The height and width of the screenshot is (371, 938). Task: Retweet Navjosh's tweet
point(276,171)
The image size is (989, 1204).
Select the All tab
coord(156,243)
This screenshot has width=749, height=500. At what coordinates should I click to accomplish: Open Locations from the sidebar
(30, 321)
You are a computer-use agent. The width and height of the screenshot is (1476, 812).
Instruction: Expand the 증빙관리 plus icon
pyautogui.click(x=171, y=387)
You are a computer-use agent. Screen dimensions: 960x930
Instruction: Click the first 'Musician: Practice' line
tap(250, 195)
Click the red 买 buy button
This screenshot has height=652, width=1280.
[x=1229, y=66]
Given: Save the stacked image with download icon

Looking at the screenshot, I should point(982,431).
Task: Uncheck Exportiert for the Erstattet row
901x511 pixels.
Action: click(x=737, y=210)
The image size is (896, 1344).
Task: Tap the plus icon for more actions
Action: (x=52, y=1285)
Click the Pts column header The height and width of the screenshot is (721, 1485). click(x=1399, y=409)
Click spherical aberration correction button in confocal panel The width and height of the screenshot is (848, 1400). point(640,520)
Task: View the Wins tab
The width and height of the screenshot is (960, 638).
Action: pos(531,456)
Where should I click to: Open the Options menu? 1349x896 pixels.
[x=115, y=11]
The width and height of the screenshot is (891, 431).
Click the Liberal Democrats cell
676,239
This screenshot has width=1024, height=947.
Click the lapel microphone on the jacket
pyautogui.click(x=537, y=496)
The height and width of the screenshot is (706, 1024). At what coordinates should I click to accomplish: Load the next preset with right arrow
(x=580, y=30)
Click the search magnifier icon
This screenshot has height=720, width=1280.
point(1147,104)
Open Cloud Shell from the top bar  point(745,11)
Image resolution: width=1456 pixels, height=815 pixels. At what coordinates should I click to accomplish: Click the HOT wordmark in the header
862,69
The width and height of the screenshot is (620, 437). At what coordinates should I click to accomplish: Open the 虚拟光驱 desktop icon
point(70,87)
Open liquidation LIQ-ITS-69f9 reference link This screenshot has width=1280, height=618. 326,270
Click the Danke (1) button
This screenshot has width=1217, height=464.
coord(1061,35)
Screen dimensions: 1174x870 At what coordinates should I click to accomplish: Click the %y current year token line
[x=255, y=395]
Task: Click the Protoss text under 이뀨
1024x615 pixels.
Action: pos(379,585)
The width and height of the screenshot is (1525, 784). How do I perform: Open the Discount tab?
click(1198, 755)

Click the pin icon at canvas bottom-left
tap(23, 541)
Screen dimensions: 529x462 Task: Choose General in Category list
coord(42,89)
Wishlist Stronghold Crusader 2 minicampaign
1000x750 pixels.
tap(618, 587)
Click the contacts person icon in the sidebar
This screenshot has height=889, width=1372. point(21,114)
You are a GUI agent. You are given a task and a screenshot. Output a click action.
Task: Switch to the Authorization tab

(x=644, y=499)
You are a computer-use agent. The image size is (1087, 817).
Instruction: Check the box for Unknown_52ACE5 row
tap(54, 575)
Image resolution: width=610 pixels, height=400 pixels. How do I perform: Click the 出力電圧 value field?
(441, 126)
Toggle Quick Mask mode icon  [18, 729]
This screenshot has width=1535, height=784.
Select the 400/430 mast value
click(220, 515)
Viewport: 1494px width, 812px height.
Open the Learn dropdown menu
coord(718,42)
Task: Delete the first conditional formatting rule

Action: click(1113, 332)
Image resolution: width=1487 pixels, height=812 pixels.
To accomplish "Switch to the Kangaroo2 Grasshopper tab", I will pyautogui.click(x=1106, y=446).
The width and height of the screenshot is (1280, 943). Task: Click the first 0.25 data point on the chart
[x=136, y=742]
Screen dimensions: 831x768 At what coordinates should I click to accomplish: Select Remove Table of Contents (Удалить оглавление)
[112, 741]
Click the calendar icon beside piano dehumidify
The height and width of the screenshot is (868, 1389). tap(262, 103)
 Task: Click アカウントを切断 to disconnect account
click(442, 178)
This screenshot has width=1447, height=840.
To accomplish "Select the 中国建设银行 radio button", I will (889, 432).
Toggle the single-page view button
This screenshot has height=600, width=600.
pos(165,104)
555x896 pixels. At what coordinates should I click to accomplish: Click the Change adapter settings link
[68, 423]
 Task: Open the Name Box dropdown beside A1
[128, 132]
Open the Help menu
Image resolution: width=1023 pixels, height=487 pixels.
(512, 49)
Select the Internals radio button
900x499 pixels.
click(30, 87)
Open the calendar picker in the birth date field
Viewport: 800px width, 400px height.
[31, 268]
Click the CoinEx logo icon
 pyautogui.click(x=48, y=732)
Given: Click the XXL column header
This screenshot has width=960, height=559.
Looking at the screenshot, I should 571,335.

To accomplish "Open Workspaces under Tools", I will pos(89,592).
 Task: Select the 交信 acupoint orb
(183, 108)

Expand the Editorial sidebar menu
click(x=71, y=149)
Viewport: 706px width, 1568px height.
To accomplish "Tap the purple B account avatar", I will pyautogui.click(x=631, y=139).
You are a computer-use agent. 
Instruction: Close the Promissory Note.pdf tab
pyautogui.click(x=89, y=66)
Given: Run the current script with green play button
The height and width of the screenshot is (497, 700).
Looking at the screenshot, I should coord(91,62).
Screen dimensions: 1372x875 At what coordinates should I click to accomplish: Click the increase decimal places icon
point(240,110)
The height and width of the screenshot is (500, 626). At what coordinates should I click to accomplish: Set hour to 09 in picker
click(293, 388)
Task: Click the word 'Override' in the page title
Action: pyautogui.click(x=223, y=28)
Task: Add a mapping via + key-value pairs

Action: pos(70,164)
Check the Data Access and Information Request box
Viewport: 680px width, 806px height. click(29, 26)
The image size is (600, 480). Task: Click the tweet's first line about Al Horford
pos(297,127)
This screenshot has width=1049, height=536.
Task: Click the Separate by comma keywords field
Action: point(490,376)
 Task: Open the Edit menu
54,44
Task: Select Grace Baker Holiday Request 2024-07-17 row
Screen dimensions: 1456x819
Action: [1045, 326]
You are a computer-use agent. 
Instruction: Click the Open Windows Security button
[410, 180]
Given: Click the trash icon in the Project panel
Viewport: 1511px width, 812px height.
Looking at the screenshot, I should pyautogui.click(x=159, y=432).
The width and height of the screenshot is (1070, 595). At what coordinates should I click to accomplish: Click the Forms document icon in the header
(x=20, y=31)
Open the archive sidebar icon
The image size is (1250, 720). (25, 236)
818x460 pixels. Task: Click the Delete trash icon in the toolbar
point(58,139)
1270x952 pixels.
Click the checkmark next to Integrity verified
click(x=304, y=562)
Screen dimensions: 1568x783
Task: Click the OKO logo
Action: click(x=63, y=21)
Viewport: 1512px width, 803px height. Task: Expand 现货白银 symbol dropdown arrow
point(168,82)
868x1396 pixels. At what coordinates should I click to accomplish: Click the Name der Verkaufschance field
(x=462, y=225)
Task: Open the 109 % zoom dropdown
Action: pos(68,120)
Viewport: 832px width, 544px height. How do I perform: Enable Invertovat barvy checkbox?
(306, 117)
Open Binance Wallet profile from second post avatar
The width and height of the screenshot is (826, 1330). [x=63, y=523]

★ ★ ★

Where a line above includes "column", copy that line.

Click the Pts column header The height and width of the screenshot is (721, 1485). click(x=1399, y=409)
Given: Click the XXL column header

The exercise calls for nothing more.